Le caractère limité du bénéfice de l’effet interruptif et suspensif a récemment été rappelé par la troisième chambre civile de la Cour de cassation, en date du 19 mars 2020 (pourvoi n°19-13.459, publié au Bulletin).

Dans cette affaire, la société BOUYGUES IMMOBILIER a confié, en qualité de maître d’ouvrage, à la société STPCL l’exécution de travaux de voierie et réseaux divers dans la propriété des époux Q.

Se plaignant du retard dans la réalisation des travaux, les époux Q ont assigné, le 25 mars 2010, la société BOUYGUES IMMOBILIER, afin de voir désigner un Expert judiciaire, lequel a rendu son rapport le 25 octobre 2011.

Un accord transactionnel a été conclu entre les époux Q et la société BOUYGUES IMMOBILIER ensuite du dépôt du rapport de l’expert.

Le 14 décembre 2015, soit plus de cinq ans après l’assignation en référé qui lui a été signifiée par les époux Q, la société BOUYGUES IMMOBILIER a initié une procédure à l’encontre de son sous-traitant, la société STPCL.

La Cour de Cassation a conclu à la prescription de l’action en responsabilité contractuelle de la société BOUYGUES IMMOBILIER à l’encontre de la société STPCL, au motif que :

« En statuant ainsi, alors que l'interruption, puis la suspension de la prescription quinquennale de l'action en responsabilité contractuelle de droit commun du constructeur quant aux désordres révélés en l'absence de réception de l'ouvrage n'avaient pas profité à la société Bouygues, l'instance en référé ayant été introduite par les consorts Q..., la cour d'appel a violé les textes susvisés ».
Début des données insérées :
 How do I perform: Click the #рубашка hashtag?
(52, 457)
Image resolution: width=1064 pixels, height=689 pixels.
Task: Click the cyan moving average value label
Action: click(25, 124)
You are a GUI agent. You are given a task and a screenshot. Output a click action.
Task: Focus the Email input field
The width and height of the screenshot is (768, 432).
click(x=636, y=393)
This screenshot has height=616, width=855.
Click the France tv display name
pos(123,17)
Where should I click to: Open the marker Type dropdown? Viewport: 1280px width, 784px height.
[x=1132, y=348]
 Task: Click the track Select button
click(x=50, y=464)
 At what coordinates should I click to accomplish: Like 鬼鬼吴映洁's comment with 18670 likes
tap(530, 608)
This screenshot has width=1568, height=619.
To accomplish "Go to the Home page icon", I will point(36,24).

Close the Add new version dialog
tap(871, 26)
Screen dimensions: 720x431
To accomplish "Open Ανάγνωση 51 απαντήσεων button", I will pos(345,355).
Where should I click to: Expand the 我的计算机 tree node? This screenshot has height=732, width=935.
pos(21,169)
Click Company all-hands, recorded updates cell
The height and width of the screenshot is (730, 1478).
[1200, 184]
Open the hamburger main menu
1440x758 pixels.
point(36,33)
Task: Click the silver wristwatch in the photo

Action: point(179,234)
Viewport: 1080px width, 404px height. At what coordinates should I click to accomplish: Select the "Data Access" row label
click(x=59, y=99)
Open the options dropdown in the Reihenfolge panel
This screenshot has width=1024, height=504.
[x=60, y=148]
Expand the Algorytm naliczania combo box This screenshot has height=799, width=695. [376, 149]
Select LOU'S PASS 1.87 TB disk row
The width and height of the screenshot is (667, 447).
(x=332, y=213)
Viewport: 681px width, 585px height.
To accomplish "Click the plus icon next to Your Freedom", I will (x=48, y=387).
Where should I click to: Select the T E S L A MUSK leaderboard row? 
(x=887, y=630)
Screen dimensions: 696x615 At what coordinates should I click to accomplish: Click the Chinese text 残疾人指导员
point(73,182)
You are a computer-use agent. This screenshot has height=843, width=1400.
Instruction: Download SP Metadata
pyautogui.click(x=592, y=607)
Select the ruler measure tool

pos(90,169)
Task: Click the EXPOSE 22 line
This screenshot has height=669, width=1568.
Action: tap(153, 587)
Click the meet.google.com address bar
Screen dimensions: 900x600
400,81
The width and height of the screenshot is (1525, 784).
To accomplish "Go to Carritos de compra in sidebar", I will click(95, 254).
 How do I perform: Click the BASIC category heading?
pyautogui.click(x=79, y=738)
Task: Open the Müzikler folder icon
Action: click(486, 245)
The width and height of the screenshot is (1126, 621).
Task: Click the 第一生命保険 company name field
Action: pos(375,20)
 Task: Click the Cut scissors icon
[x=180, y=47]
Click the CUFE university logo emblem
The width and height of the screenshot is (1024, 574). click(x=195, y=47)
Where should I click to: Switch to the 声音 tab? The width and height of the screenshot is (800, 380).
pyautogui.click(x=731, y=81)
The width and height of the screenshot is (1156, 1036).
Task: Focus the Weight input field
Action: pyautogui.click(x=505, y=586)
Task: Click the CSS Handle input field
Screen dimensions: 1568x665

Il ressort de cet arrêt que l’action en référé a porté à la connaissance de la société BOUYGUES IMMOBILIER la mauvaise exécution contractuelle par la société STPCL.

Ceci étant, l’effet interruptif et suspensif de cette instance n’a bénéficié qu’aux époux Q.

Il appartenait, en conséquence, à la société BOUYGUES IMMOBILIER d’agir dans un délai de cinq ans courant à compter de l’assignation qui lui a été signifiée par les époux Q, faute de quoi son action était prescrite.

Au regard des nombreuses règles applicables en matière de construction, qu’elles soient prévues par les textes ou relèvent de la jurisprudence, il appartient à chacun d’être vigilant sur les délais encadrant chaque action.